Le plan de Nestlé pour gagner en transparence financière sur ses investissements programmatiques


  • 18 mois après avoir découvert que 13 % de son budget publicitaire programmatique disparaissait dans des circuits opaques, Nestlé, passe à l’action avec le lancement de MoneytR, une plateforme de suivi des flux financiers qu'il a mise sur pied avec ses deux partenaires, Hubvisor et OpenMind.
  • Julien Lamb, media lead de Nestlé France, et Sylvain Travers, fondateur de Hubvisor, nous expliquent à quoi ressemblera cette initiative sans précédent. 
 

“On n’en est plus au stade de trouver qui est coupable et qui ne l’est pas. La priorité, désormais, c’est de limiter la part de nos investissements en open auction qui s’évanouit dans la nature.” Julien Lamb, media lead de Nestlé France, donne le ton au moment de nous présenter MoneytR, une plateforme de suivi des flux financiers co-construite avec Hubvisor et son agence média OpenMind.
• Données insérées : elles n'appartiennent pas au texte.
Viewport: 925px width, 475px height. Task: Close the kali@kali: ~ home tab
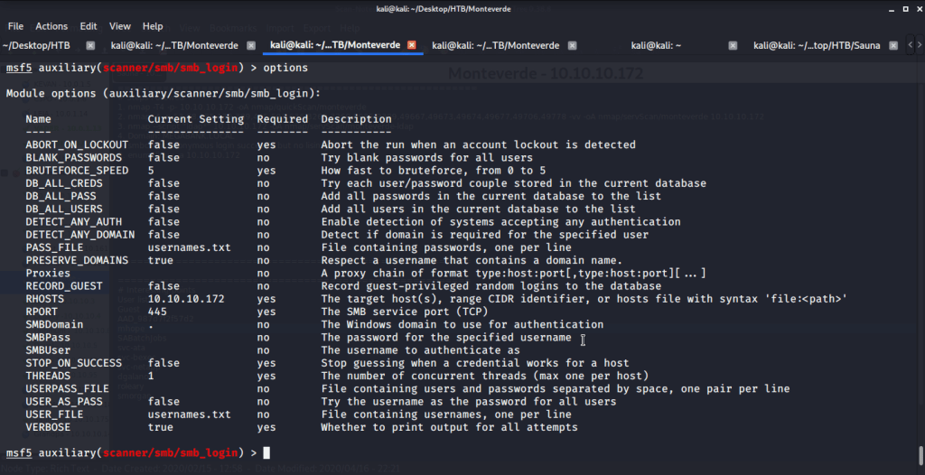[x=733, y=45]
“Cette plateforme, c’est l’aboutissement de 2 années passées à plancher sur l’optimisation de la chaîne de valeur programmatique”, résume Julien Lamb. Un chantier qui avait commencé de manière fracassante, avec la mise en place d’un test démontrant en mars 2023 que 13% du budget alloué par Nestlé à l’open auction s'évaporait dans la nature. “C’est à dire qu’il n’était ni rétribué ou facturé par les SSP à l’éditeur partenaire du test…  mais en revanche bien imputé dans le budget Nestlé”, précise Julien Lamb.

Evidemment explosif pour un secteur du programmatique dont l’opacité est souvent décriée. Notamment depuis la publication en décembre 2020 d’une étude de l’ISBA qui révélait qu’à peine 49% du montant dépensé par un annonceur allait dans les poches d’un éditeur et, surtout, que 15% de cette enveloppe disparaissait sans que l’on sache qui, des nombreux intermédiaires qui jalonnent la chaîne de valeur programmatique, mettait la main dessus.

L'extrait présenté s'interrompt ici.